Chunyu Wang, Yanling Wu, Lili Wang, Binbin Hong, Yujia Jin, Dan Hu, Gang Chen, Yu Kong, Ailing Huang, Guoqiang Hua, Tianlei Ying

Abstract

Due to the long serum half-life provided by the neonatal Fc receptor (FcRn) recycling, the IgG1 Fc has been pursued as the fusion partner to develop therapeutic Fc-fusion proteins, or as the antibody-derived scaffold that could be engineered with antigen-binding capabilities. In previous studies, we engineered the monomeric Fc by mutating critical residues located on the IgG1 Fc dimerization interface. Comparing with the wild-type dimeric Fc, monomeric Fc might possess substantial advantages conferred by its smaller size, but also suffers the disadvantage of non-specific binding to some unrelated antigens, raising considerable concerns over its potential clinical development.
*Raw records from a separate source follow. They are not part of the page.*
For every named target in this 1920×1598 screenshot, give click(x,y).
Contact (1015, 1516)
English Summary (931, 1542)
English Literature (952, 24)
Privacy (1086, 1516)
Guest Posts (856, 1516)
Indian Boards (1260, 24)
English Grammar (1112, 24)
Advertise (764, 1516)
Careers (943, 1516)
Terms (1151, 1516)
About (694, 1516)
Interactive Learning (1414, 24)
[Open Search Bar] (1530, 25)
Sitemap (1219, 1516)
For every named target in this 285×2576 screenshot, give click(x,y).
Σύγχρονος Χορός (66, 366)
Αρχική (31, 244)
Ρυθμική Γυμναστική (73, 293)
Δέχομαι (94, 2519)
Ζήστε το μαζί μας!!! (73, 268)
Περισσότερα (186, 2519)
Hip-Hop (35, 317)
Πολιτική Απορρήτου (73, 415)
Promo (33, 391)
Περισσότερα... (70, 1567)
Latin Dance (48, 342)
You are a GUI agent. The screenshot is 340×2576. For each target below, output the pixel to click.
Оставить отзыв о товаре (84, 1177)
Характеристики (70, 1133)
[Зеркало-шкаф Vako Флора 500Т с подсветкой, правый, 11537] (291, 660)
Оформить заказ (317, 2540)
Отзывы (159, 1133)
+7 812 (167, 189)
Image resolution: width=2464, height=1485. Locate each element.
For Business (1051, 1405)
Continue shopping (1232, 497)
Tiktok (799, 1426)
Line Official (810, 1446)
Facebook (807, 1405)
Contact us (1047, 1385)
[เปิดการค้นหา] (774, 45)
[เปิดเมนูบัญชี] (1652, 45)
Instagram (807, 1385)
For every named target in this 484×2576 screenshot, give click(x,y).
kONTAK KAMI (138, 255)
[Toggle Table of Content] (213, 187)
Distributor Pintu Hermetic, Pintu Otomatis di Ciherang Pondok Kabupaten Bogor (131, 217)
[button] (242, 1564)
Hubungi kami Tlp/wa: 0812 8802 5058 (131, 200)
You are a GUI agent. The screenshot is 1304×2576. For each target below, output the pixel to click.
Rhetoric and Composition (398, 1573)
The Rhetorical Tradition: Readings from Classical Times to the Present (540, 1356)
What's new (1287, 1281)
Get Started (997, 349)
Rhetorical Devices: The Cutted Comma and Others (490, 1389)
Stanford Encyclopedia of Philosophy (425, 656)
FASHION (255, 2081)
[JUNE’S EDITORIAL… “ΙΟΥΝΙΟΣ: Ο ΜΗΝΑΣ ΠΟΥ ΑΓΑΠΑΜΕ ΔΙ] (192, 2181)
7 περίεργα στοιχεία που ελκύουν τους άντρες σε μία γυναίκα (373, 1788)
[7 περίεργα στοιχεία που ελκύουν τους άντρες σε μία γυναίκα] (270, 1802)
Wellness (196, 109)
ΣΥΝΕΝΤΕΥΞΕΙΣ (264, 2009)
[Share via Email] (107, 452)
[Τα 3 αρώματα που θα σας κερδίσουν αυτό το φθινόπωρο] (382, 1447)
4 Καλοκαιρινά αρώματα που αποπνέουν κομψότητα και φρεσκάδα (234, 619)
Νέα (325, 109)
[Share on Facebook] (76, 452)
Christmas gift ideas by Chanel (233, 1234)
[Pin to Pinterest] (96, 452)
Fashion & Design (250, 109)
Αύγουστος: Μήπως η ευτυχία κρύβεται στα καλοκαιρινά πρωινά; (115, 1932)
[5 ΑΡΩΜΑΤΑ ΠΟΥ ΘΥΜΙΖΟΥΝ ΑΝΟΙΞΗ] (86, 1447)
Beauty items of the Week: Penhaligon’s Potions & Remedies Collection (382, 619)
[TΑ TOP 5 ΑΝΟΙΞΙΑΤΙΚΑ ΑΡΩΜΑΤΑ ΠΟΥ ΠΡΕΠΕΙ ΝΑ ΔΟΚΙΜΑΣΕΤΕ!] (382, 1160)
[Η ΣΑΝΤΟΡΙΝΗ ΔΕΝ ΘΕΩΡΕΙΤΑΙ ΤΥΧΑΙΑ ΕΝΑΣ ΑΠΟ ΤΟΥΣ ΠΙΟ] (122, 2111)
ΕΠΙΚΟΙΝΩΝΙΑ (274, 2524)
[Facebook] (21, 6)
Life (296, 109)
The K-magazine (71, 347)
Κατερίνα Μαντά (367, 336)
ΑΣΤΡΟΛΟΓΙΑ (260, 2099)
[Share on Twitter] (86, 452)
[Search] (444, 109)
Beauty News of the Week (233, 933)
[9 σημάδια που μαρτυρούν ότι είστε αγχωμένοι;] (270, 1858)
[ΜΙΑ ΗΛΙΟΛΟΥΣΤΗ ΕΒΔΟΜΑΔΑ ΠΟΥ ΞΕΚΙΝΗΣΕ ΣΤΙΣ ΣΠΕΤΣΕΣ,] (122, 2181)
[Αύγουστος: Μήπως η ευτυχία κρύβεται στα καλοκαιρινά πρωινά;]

Here, we describe a phage display-based strategy to examine the effects of multiple mutations of IgG1 monomeric Fc and, simultaneously, to identify new Fc monomers with desired properties. Consequently, we identified a novel monomeric Fc that displayed significantly decreased non-specificity. In addition, it exhibited higher thermal stability and comparable pH-dependent FcRn binding to the previous reported monomeric Fc. These results provide baseline to understand the mechanism underlying the generation of soluble IgG1 Fc monomers and warrant the further clinical development of monomeric Fc-based fusion proteins as well as antigen binders.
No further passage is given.